Collected data:
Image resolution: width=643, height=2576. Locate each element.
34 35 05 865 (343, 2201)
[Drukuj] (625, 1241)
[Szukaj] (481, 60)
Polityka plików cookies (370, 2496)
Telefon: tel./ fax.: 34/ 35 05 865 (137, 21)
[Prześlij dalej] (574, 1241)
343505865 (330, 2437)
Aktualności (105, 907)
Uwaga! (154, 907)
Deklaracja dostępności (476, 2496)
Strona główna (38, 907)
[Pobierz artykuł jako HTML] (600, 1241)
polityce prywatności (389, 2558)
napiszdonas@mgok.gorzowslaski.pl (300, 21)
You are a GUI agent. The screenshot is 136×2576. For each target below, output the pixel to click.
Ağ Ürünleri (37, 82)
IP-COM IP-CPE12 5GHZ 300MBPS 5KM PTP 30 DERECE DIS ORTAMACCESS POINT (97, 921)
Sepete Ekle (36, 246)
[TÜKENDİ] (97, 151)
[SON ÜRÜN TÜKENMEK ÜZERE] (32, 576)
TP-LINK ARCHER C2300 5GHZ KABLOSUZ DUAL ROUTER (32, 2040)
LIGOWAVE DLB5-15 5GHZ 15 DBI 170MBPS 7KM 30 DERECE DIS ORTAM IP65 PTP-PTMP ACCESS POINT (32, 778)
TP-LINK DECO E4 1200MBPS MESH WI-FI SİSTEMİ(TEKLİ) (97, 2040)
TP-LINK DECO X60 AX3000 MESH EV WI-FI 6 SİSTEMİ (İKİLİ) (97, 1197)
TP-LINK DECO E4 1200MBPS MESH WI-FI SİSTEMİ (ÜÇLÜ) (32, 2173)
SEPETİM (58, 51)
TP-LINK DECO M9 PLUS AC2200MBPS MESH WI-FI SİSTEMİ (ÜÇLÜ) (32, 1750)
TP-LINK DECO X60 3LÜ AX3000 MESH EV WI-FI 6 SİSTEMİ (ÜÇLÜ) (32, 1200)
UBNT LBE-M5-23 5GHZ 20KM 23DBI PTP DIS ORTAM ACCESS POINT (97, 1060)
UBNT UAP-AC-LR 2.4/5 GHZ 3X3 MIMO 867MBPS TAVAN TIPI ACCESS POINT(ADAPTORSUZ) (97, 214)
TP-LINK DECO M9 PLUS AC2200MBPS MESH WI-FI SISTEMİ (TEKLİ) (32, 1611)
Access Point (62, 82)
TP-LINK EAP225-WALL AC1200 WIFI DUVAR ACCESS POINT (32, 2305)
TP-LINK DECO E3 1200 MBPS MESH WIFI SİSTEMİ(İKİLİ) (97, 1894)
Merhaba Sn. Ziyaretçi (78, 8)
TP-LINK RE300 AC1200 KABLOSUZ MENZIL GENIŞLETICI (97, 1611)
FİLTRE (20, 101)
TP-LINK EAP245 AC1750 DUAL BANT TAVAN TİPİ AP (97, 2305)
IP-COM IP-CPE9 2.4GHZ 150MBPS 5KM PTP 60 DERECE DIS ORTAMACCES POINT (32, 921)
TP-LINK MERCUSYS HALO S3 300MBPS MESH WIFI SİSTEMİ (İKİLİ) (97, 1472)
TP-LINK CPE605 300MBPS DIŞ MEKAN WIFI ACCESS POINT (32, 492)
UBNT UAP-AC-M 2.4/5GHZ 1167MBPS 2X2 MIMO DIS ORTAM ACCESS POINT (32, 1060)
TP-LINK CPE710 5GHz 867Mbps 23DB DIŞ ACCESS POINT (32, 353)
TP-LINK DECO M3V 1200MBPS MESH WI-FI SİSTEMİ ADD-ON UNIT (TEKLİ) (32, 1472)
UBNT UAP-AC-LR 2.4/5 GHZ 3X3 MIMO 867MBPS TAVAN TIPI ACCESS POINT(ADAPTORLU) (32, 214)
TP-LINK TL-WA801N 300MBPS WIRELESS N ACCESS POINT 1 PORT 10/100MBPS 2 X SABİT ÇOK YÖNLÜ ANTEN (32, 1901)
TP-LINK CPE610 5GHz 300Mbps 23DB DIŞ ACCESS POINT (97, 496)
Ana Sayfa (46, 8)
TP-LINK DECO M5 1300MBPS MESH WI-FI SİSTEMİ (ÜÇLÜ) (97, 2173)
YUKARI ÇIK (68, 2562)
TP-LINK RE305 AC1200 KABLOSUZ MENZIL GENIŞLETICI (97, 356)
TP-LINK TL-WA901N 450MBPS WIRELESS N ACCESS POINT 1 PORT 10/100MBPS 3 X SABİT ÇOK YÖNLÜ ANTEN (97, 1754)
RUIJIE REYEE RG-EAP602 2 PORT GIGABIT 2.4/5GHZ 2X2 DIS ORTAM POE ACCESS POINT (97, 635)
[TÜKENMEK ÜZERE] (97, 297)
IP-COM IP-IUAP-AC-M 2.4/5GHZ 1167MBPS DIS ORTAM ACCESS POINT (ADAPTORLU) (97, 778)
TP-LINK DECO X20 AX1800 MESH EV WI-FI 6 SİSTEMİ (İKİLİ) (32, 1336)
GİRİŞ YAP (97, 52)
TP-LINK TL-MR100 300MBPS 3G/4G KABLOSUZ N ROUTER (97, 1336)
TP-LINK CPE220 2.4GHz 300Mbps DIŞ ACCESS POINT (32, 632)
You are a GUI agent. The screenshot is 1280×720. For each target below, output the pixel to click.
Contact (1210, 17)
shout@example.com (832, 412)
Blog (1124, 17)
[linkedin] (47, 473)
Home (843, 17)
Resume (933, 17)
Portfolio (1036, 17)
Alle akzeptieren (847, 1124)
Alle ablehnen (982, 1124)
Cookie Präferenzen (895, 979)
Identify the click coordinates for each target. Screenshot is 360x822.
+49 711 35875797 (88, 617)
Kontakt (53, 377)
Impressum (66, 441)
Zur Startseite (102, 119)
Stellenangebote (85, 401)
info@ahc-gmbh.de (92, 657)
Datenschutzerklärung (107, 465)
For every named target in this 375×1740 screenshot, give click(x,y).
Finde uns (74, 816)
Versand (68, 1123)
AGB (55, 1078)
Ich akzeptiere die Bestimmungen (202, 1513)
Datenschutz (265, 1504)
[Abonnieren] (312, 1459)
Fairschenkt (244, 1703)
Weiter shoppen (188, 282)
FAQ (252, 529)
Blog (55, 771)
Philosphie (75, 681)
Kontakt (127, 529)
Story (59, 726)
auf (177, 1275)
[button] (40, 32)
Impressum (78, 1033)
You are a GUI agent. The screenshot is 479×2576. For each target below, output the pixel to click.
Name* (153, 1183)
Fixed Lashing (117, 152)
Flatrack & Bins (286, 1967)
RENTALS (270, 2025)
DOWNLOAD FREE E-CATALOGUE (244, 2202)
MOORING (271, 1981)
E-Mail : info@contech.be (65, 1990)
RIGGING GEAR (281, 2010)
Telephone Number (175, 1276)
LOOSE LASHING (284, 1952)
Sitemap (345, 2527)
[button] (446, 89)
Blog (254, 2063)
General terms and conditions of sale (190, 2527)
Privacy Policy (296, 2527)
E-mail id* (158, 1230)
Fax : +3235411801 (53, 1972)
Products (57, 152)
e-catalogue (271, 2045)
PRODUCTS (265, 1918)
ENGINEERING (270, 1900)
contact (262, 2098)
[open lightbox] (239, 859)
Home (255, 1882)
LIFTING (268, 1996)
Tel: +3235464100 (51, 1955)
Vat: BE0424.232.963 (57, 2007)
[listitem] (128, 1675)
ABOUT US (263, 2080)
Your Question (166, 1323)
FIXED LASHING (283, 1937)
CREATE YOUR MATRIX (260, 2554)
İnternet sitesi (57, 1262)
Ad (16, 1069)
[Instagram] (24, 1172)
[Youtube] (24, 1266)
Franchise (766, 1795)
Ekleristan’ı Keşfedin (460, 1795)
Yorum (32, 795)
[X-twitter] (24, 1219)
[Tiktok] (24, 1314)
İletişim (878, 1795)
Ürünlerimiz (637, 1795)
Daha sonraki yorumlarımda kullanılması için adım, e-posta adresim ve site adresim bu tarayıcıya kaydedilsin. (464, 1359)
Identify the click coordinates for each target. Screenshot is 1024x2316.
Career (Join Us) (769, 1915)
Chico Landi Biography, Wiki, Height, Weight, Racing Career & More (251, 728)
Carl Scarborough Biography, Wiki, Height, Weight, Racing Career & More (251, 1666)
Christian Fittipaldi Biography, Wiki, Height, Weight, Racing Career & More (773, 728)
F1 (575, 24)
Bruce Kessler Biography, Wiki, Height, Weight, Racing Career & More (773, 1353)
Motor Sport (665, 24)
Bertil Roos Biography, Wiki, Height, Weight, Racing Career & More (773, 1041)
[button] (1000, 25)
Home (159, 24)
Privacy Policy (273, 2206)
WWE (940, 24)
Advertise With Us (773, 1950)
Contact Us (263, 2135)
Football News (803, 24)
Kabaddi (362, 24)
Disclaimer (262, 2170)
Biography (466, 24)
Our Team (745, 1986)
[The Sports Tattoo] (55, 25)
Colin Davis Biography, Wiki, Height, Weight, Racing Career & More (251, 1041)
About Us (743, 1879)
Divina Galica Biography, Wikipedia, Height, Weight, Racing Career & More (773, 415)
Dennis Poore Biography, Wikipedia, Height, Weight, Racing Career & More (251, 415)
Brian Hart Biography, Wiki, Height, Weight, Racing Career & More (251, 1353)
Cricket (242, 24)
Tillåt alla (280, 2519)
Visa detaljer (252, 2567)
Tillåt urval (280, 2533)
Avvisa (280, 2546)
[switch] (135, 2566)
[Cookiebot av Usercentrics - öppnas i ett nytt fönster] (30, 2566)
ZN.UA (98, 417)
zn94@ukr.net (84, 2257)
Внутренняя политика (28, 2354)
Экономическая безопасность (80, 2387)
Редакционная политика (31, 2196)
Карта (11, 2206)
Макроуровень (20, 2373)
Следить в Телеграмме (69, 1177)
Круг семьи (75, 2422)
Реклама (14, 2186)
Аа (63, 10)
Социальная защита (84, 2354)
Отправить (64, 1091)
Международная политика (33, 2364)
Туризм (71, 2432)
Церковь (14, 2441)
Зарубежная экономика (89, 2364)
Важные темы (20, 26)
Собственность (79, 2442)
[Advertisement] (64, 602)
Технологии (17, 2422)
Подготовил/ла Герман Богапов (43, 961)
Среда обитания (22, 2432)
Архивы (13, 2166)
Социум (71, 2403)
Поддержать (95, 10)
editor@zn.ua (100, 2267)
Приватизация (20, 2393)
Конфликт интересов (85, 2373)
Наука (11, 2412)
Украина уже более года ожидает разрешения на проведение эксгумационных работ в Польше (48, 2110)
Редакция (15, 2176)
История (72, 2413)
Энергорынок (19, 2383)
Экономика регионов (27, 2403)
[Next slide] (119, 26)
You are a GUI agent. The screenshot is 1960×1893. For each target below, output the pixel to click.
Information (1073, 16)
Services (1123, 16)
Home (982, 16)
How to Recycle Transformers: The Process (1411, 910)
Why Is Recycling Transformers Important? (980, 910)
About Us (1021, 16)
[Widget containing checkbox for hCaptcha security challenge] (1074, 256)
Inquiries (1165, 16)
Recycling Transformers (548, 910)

Your assignment: From the records above, retype only the lines starting at the line that contains "Cookie Präferenzen (895, 979)" and ending at the line that contains "RIGGING GEAR (281, 2010)", both included.

The answer:
Cookie Präferenzen (895, 979)
Identify the click coordinates for each target. Screenshot is 360x822.
+49 711 35875797 (88, 617)
Kontakt (53, 377)
Impressum (66, 441)
Zur Startseite (102, 119)
Stellenangebote (85, 401)
info@ahc-gmbh.de (92, 657)
Datenschutzerklärung (107, 465)
For every named target in this 375×1740 screenshot, give click(x,y).
Finde uns (74, 816)
Versand (68, 1123)
AGB (55, 1078)
Ich akzeptiere die Bestimmungen (202, 1513)
Datenschutz (265, 1504)
[Abonnieren] (312, 1459)
Fairschenkt (244, 1703)
Weiter shoppen (188, 282)
FAQ (252, 529)
Blog (55, 771)
Philosphie (75, 681)
Kontakt (127, 529)
Story (59, 726)
auf (177, 1275)
[button] (40, 32)
Impressum (78, 1033)
You are a GUI agent. The screenshot is 479×2576. For each target below, output the pixel to click.
Name* (153, 1183)
Fixed Lashing (117, 152)
Flatrack & Bins (286, 1967)
RENTALS (270, 2025)
DOWNLOAD FREE E-CATALOGUE (244, 2202)
MOORING (271, 1981)
E-Mail : info@contech.be (65, 1990)
RIGGING GEAR (281, 2010)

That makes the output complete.